When "Welcome to Jamrock," the full-length album, was finally released on September 13, it entered the Billboard Top 200 Albums chart at No. 7, which was the biggest opening week ever for a reggae artist in the United States. A powerful record founded upon epic lyrical observations of society and violence, it has found a fan base that none of his previous work was able to. Damian Marley has worked tirelessly to bring a newfound sense of intelligence and history to the current reggae community, and even the pop community, by not straying from subjects that seem a bit uncomfortable.

"My music is about Jah, but it's about life, it's about finding the way to look at things and say here is what exists, here is why, here is why we must see and understand," he said.

Fresh addition to the Marley Canon

Although Damian Marley is now the heir to the Marley name, it does not mean that his new album is an instant classic. Lyrically, "Welcome to Jamrock" is just as powerful as "Trenchtown Rock," but its droning dancehall vibrations hinder it from exploring the dark corners of Jamaican culture like his father's early albums did.

However, Damian Marley doesn't venture into pop territory like his brother Ziggy Marley did during the 1990s either, nor does he copy much of anything his family has done in the past. In looking to the present reggae scene, Damian Marley has presumably found a comfortable niche. Preferring to blast vocal rhythms at numerous subjects instead of holding a guitar, Damian Marley is able to redefine Marley-style reggae, but at times just adds to the noise being created in reggae's current hip-hop/dancehall craze.

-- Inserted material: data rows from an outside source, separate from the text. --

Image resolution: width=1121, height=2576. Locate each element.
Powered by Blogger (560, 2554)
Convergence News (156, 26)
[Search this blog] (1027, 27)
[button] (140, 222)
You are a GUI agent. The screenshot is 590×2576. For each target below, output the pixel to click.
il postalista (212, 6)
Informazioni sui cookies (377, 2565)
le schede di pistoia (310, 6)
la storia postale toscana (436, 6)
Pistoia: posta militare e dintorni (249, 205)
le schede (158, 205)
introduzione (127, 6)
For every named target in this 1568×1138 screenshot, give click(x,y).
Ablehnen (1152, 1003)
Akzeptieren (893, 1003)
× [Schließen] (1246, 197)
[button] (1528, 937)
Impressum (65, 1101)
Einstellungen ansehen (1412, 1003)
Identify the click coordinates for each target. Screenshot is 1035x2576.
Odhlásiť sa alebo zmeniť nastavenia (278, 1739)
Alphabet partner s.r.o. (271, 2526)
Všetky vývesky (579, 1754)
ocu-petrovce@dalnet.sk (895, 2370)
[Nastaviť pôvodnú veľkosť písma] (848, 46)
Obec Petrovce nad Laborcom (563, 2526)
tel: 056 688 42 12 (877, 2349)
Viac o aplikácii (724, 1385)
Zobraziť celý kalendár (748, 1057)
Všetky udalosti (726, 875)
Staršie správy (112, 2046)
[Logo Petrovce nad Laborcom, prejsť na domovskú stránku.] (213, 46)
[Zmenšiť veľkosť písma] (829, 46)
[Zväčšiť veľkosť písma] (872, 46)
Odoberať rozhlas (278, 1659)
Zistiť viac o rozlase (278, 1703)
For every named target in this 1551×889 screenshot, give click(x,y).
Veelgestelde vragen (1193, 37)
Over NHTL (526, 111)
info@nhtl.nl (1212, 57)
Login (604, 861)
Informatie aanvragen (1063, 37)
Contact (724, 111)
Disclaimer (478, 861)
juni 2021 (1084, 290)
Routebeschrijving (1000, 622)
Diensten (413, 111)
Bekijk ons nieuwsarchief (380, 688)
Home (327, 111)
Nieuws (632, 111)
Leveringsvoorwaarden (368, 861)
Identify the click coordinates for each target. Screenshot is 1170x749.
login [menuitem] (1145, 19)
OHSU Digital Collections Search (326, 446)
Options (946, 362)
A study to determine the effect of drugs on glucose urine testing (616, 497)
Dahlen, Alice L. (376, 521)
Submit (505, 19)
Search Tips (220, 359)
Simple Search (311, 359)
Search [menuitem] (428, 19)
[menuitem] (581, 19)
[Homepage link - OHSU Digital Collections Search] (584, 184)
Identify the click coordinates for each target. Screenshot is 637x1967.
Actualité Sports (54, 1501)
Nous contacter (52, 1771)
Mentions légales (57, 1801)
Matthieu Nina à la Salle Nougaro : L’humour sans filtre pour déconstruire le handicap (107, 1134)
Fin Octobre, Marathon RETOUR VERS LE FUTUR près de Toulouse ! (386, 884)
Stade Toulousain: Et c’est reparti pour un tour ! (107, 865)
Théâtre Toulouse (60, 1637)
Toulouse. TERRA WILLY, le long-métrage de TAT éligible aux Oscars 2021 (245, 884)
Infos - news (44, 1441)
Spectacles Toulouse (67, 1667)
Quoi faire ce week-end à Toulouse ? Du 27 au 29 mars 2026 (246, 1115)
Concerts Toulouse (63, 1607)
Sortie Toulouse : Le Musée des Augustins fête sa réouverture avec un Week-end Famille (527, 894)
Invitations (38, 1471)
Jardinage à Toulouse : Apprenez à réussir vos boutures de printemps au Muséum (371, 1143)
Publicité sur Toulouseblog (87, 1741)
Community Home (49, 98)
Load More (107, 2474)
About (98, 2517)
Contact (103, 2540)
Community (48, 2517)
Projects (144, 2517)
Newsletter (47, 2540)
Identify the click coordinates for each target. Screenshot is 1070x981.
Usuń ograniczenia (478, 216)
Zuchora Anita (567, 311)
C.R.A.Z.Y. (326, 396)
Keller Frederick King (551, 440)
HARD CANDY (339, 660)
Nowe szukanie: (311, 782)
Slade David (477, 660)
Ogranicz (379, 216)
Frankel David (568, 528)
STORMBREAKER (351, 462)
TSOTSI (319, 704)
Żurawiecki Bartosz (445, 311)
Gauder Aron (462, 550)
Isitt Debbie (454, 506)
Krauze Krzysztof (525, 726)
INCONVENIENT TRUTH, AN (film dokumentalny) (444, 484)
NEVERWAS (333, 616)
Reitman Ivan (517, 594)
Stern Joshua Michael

Listeners looking for crazy beats should look to Kanye West's recent "Late Registration" or Sean Paul's "The Trinity." Co-producers of "Welcome to Jamrock," Damian and Steve Marley, are hardly reggae's answers to Dr. Dre. Still, this Grammy Award winner (for 2001's "Halfway Tree") does bring the verbal rants to some phenomenal crescendos on songs like "Pimpa's Paradise" and "The Master Has Come Back."

An album that will make you get up, stand up and dance, "Welcome to Jamrock" is a fresh addition to the Marley canon, even though it's more about "Top 40" accessibility than Marley-esque gravitas.